— Work required —
Please copy the entries from the line with "Where should I" up to and including the line with "(x=229, y=439)", swapping "Tackles won" for "Passes completed" and changing nothing else. Leave the pictures out of your copy.

— Given records —
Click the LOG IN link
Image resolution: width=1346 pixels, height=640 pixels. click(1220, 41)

* * *

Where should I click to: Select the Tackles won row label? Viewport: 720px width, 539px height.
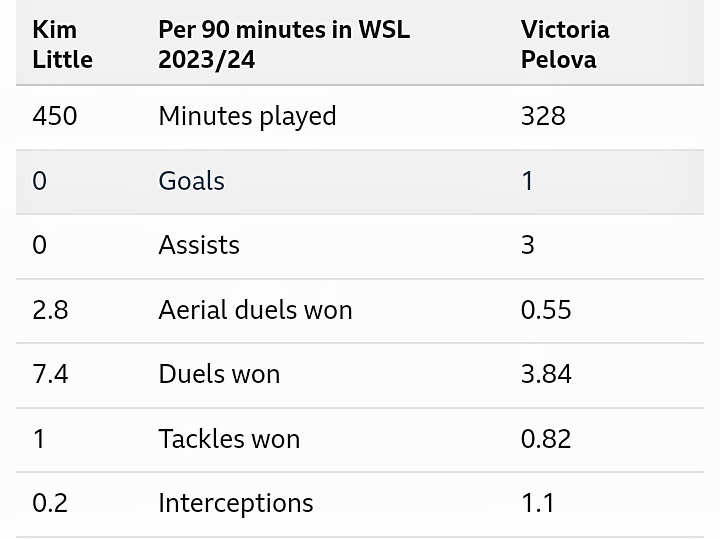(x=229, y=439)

* * *

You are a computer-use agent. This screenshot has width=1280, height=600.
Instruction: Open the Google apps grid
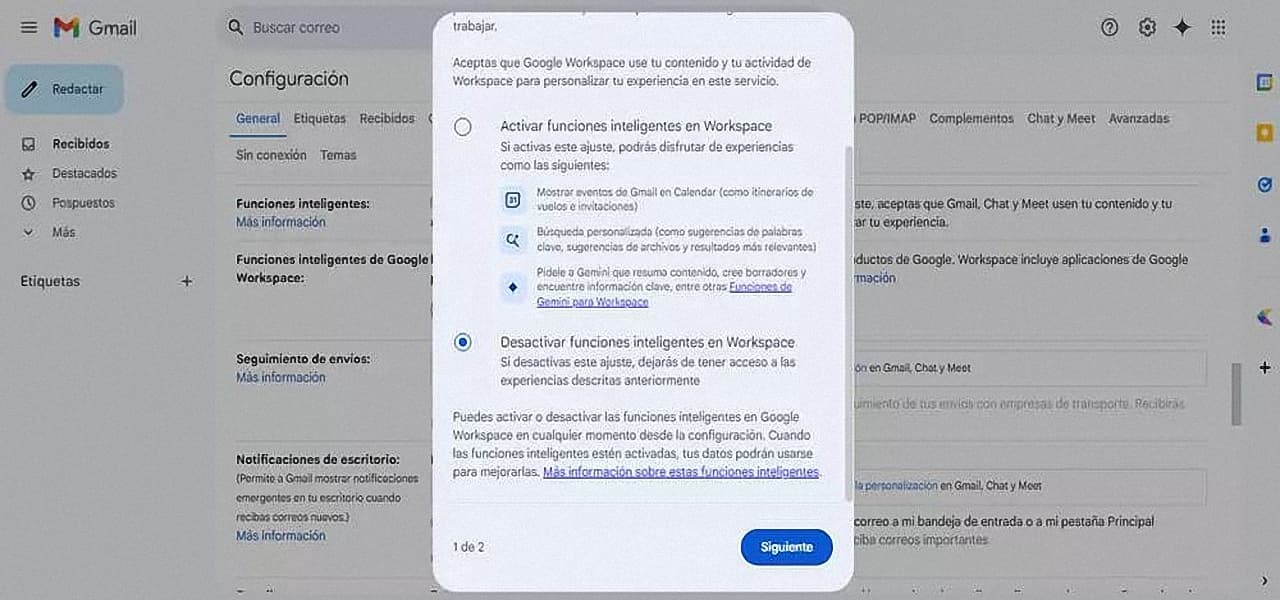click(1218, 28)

— Result —
Where should I click to: Select the Passes completed row label? Viewport: 720px width, 539px height.
(x=229, y=439)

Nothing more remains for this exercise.